◆ What to do ◆
Reproduce the listing below word for word, from its first line through the line containing "Viewport: 1512px width, 790px", with both ends included.

- - - -

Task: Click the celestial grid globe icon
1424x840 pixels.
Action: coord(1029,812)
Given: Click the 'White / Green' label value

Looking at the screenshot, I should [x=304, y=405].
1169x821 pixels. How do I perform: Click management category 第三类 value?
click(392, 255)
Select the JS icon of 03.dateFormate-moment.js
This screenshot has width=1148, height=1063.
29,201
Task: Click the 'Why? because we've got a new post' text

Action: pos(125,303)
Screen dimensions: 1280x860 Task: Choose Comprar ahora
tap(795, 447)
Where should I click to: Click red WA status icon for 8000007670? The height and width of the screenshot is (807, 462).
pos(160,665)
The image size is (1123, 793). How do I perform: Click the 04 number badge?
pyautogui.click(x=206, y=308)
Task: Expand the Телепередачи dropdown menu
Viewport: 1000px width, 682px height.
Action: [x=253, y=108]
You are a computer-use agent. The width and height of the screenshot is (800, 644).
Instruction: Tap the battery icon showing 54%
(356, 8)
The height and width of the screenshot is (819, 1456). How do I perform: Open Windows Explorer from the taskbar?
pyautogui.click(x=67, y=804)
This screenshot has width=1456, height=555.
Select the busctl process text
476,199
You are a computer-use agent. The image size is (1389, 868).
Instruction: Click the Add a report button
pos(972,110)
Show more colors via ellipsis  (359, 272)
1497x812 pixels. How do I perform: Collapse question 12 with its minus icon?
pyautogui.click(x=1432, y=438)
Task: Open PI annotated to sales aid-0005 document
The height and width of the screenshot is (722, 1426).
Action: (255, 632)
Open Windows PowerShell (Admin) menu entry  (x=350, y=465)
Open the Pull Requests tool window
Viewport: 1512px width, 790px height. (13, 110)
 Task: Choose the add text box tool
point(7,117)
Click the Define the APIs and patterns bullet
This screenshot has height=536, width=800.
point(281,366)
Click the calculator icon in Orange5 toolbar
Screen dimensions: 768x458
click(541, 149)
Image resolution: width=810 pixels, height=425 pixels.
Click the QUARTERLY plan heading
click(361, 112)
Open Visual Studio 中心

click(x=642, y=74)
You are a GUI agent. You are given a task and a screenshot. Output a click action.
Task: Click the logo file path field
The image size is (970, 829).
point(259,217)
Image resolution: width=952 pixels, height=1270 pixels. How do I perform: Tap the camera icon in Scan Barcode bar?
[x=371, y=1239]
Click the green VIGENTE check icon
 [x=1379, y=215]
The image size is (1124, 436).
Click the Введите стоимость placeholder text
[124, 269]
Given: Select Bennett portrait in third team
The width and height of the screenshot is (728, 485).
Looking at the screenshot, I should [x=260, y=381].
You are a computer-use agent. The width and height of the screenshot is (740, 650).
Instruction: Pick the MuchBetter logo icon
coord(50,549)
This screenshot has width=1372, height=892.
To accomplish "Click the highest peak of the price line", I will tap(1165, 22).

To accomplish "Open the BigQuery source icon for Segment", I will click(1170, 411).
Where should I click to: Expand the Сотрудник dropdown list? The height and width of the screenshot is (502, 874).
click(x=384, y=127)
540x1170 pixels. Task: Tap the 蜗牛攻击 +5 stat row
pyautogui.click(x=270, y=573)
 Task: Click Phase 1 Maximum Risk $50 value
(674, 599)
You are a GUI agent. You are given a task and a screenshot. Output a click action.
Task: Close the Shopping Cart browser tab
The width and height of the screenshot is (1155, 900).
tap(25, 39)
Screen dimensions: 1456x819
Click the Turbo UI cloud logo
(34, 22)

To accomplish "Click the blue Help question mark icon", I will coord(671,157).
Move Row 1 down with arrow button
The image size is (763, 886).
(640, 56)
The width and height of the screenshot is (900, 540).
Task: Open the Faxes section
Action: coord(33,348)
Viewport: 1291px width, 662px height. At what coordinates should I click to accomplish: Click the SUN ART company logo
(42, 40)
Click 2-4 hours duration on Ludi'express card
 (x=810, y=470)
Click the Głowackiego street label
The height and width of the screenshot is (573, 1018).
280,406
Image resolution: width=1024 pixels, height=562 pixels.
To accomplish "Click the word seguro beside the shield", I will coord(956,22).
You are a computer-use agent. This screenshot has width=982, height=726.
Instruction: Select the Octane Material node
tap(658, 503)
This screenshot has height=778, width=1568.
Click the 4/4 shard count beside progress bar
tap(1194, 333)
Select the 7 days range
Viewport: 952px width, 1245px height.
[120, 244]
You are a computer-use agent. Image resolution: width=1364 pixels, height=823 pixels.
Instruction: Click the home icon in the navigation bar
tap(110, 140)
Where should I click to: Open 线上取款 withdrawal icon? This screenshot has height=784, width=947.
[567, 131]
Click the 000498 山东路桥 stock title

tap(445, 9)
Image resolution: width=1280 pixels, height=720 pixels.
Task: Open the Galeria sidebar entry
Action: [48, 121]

- - - -

◆ Result of the task ◆
Task: Click the celestial grid globe icon
1424x840 pixels.
Action: coord(1029,812)
Given: Click the 'White / Green' label value

Looking at the screenshot, I should [x=304, y=405].
1169x821 pixels. How do I perform: Click management category 第三类 value?
click(392, 255)
Select the JS icon of 03.dateFormate-moment.js
This screenshot has width=1148, height=1063.
29,201
Task: Click the 'Why? because we've got a new post' text

Action: pos(125,303)
Screen dimensions: 1280x860 Task: Choose Comprar ahora
tap(795, 447)
Where should I click to: Click red WA status icon for 8000007670? The height and width of the screenshot is (807, 462).
pos(160,665)
The image size is (1123, 793). How do I perform: Click the 04 number badge?
pyautogui.click(x=206, y=308)
Task: Expand the Телепередачи dropdown menu
Viewport: 1000px width, 682px height.
Action: [x=253, y=108]
You are a computer-use agent. The width and height of the screenshot is (800, 644).
Instruction: Tap the battery icon showing 54%
(356, 8)
The height and width of the screenshot is (819, 1456). How do I perform: Open Windows Explorer from the taskbar?
pyautogui.click(x=67, y=804)
This screenshot has width=1456, height=555.
Select the busctl process text
476,199
You are a computer-use agent. The image size is (1389, 868).
Instruction: Click the Add a report button
pos(972,110)
Show more colors via ellipsis  (359, 272)
1497x812 pixels. How do I perform: Collapse question 12 with its minus icon?
pyautogui.click(x=1432, y=438)
Task: Open PI annotated to sales aid-0005 document
The height and width of the screenshot is (722, 1426).
Action: (255, 632)
Open Windows PowerShell (Admin) menu entry  (x=350, y=465)
Open the Pull Requests tool window
Viewport: 1512px width, 790px height. (13, 110)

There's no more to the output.